- _Requirement_
With the pictures removed, reproduce exactly the lines from the one that contains "You are a computer-use" through the last line of the entries below.

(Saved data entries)
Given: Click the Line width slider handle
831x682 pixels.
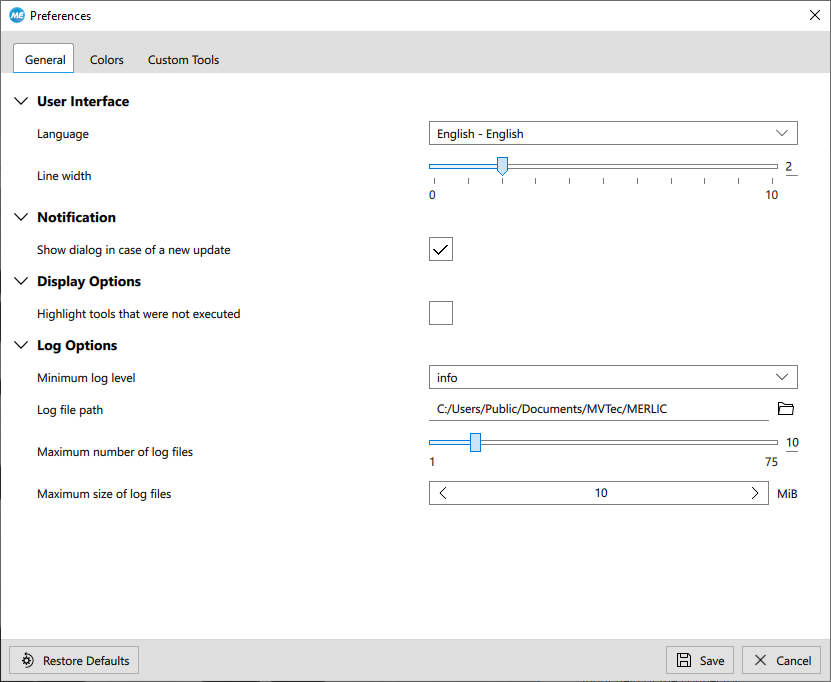Looking at the screenshot, I should coord(502,166).
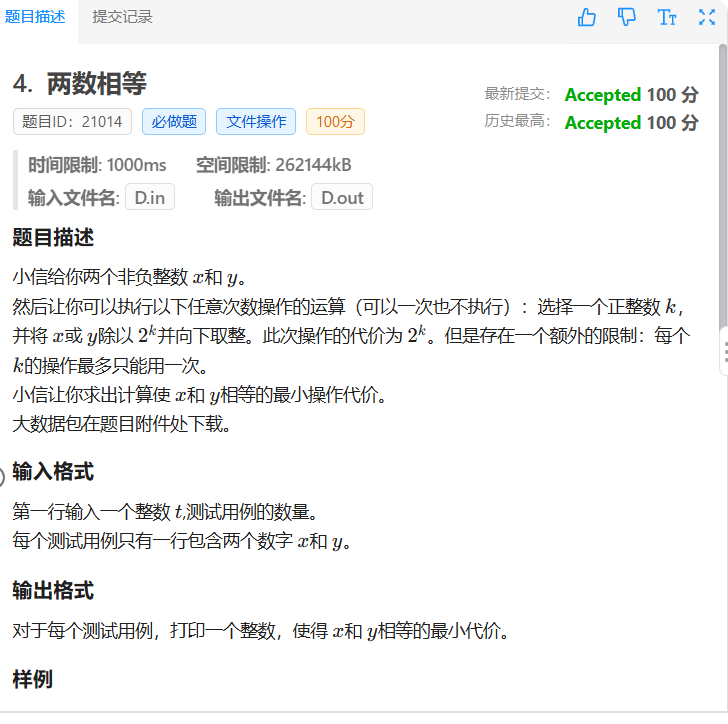The image size is (728, 724).
Task: Grab the panel resize handle at right edge
Action: click(x=723, y=352)
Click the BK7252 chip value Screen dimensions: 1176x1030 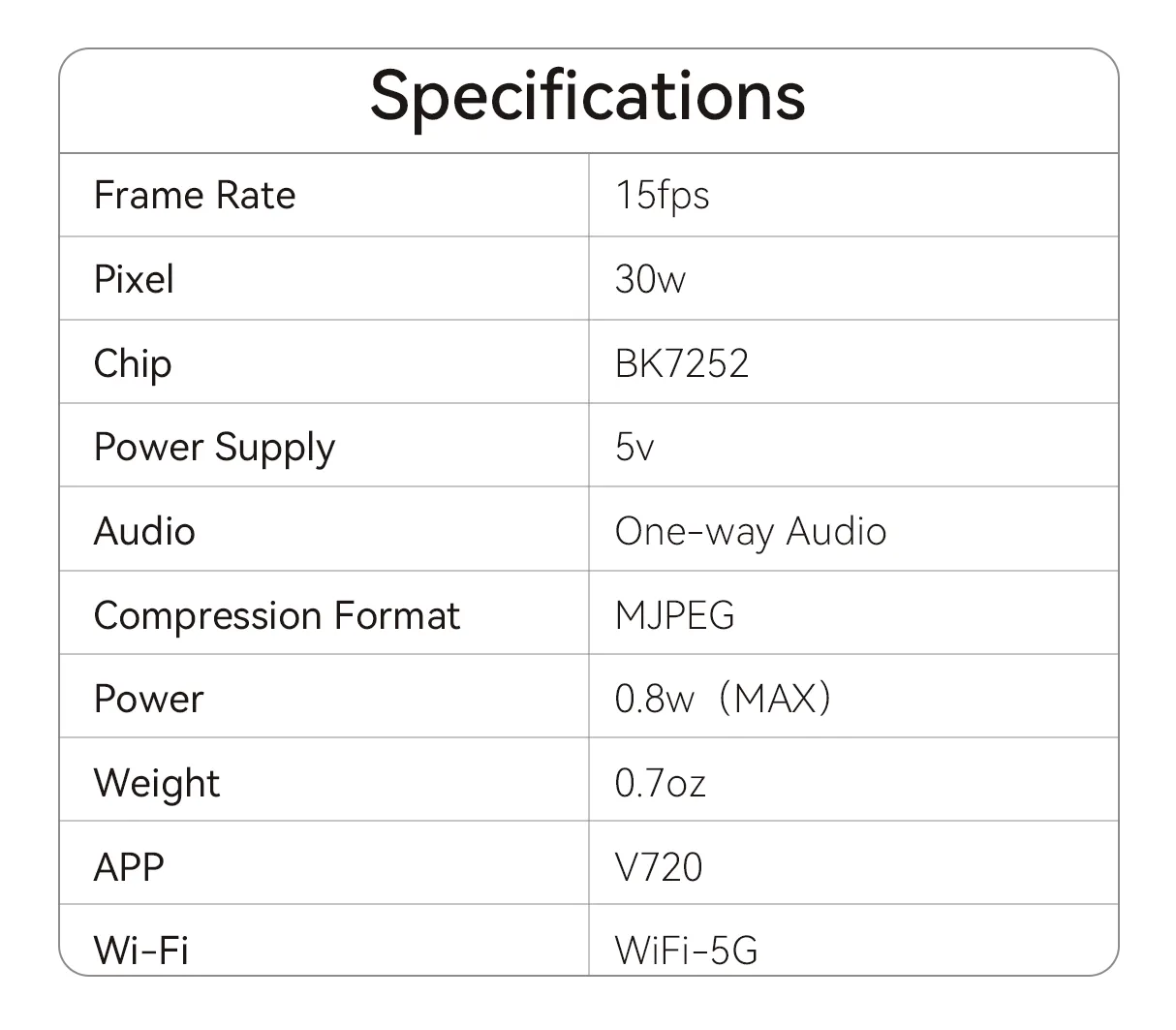pos(682,364)
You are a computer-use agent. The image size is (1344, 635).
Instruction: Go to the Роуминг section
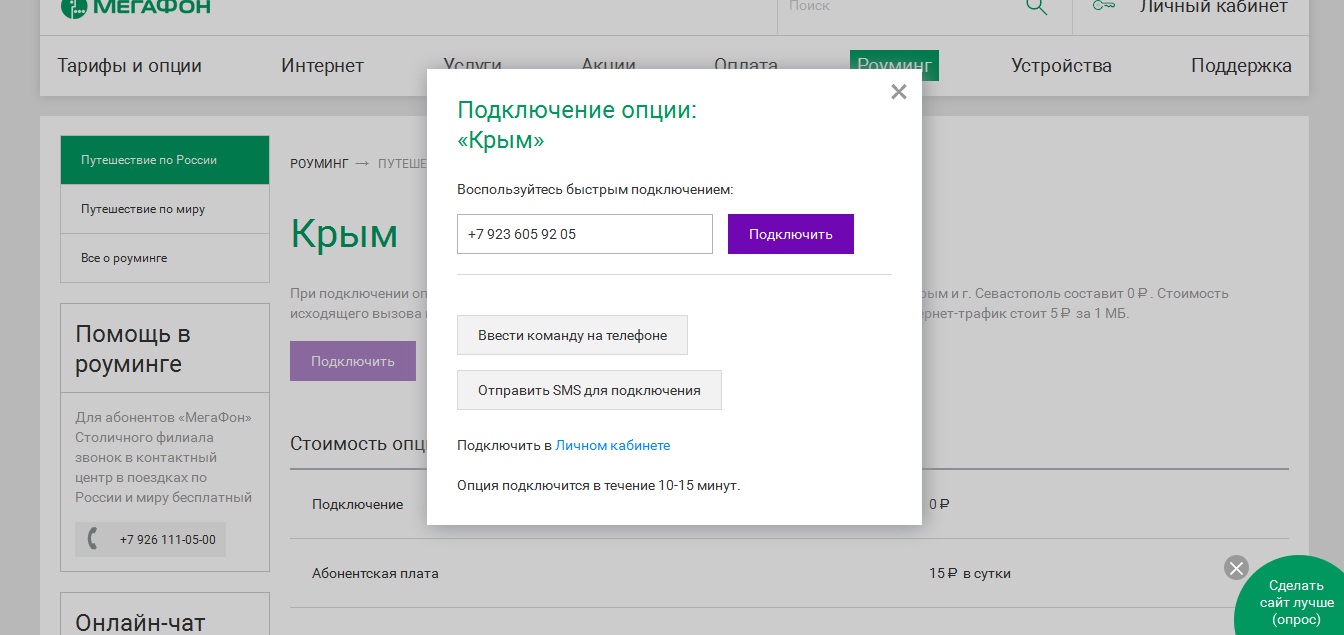coord(894,66)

- _Result_
You are a computer-use agent. The image size is (1344, 635).
Instruction: Go to the Роуминг section
coord(894,66)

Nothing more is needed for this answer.